Andrew Wilson
Andrew Wilson

Reputation: 157

How to concatenate a LPCWSTR?

How would I take...

string modelPath = "blah/blah.obj"

and concatenate it with...

L" not found." 

While passing it in as LPCWSTR. I tried to do

(LPCWSTR)(modelPath + " was not found.").c_str()

However that did not work. Here is a larger example of what it looks like now.

if(!fin)
{
    MessageBox(0, L"Models/WheelFinal.txt not found.", 0, 0); //
    return;
}

Upvotes: 3

Views: 4845

Answers (2)

LPCWSTR is a L ong P ointer to a C onstant W ide STR ing. Wide strings, at least in Win32, are 16 bits, whereas (const) char strings (i.e. (C)STR or their pointer-counterparts LP(C)STR) are 8 bits.

Think of them on Win32 as typedef const char* LPCSTR and typedef const wchar_t* LPCWSTR.

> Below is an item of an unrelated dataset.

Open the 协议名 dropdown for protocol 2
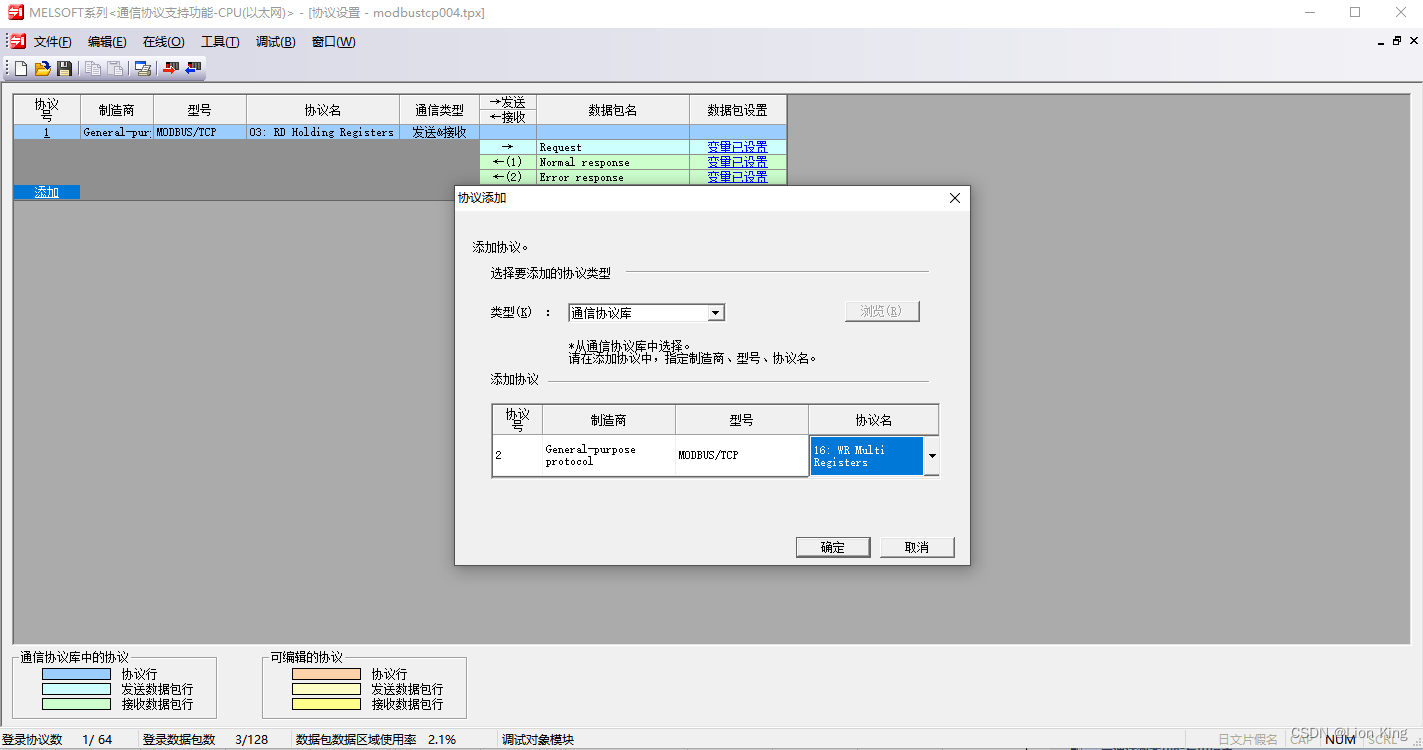Screen dimensions: 1423x750 pos(931,455)
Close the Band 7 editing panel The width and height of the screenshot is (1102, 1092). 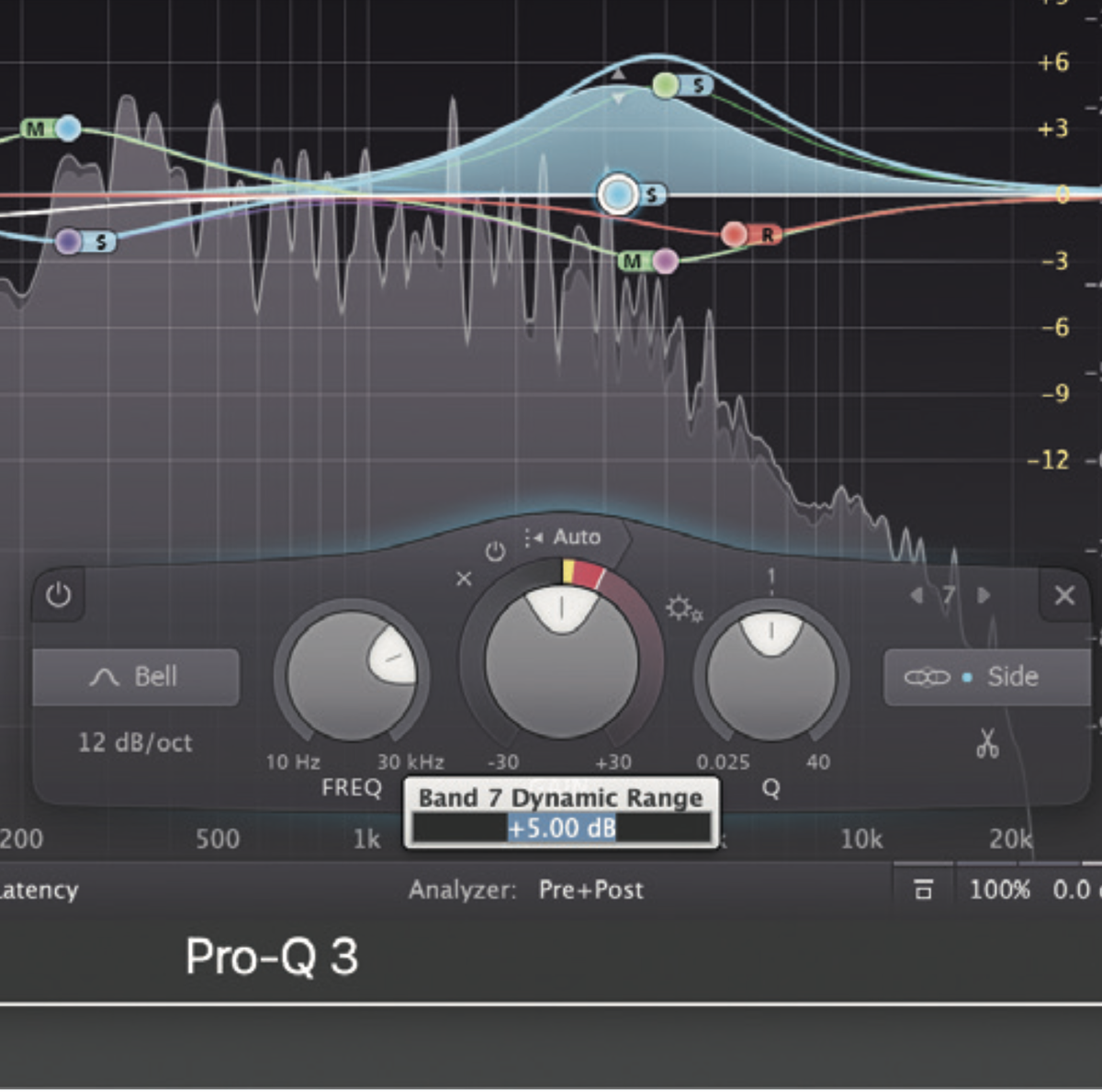tap(1064, 595)
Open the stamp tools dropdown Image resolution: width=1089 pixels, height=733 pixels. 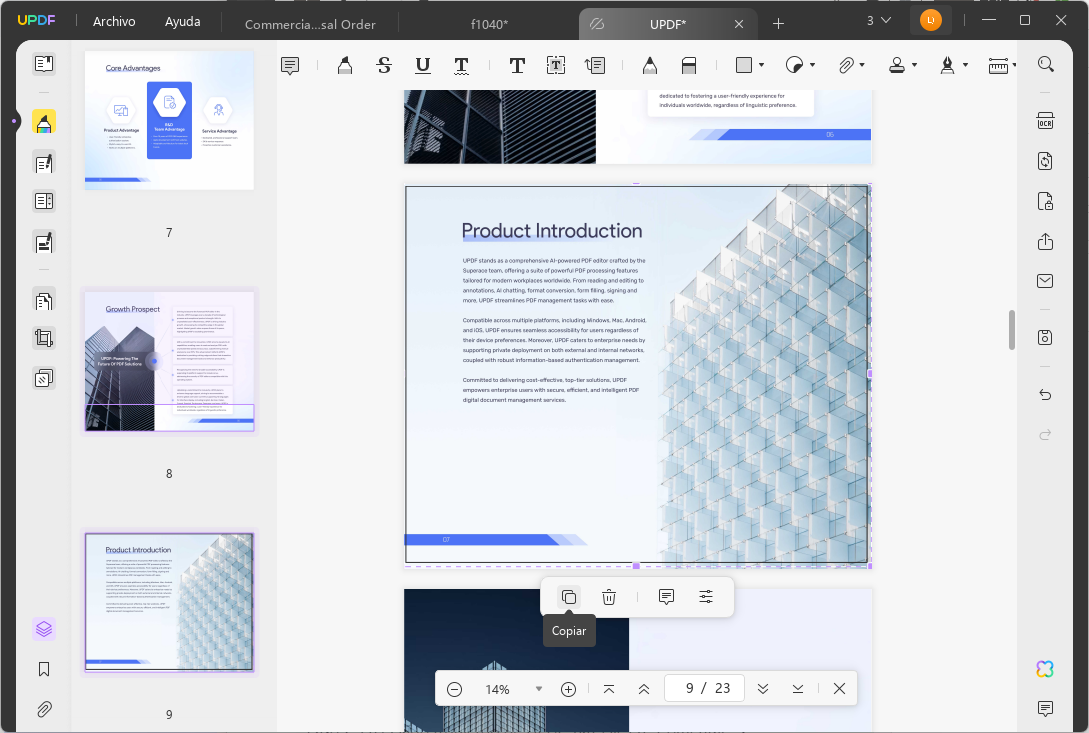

std::string is an 8-bit string (using the underlying type char by default) whereas std::wstring is a wider character string (i.e. 16-bits on win32, using wchar_t by default).

If you can, use std::wstring to concatenate a L"string" as a drop-in replacement.


A note on MessageBox()

Windows has a funny habit of defining macros for API calls that switch out underlying calls given the program's multibyte configuration. For almost every API call that uses strings, there is a FunctionA and FunctionW call that takes an LPCSTR or LPWCSTR respectively.

MessageBox is one of them. In Visual Studio, you can go into project settings and change your Multi-Byte (wide/narrow) setting or you can simply call MessageBoxA/W directly in order to pass in different encodings of strings.

For example:

LPWCSTR wideString = L"Hello, ";
MessageBoxW(NULL, (std::wstring(wideString) + L"world!").c_str(), L"Hello!", MB_OK);

LPCSTR narrowString = "Hello, ";
MessageBoxA(NULL, (std::string(narrowString) + "world!").c_str(), "Hello!", MB_OK);

Upvotes: 4

Qaz
Qaz

Reputation: 61970

If you can change modelPath to std::wstring, it becomes easy:

MessageBox(nullptr, (modelPath + L" not found.").c_str(), nullptr, 0);

I changed your 0 pointer values into nullptr as well.

Since std::string represents a narrow string, std::wstring represents a wide string, and the two are wildly different, casting from one representation to the other does not work, while starting with the appropriate one does. On the other hand, one can properly convert between representations using the new <codecvt> header in C++11.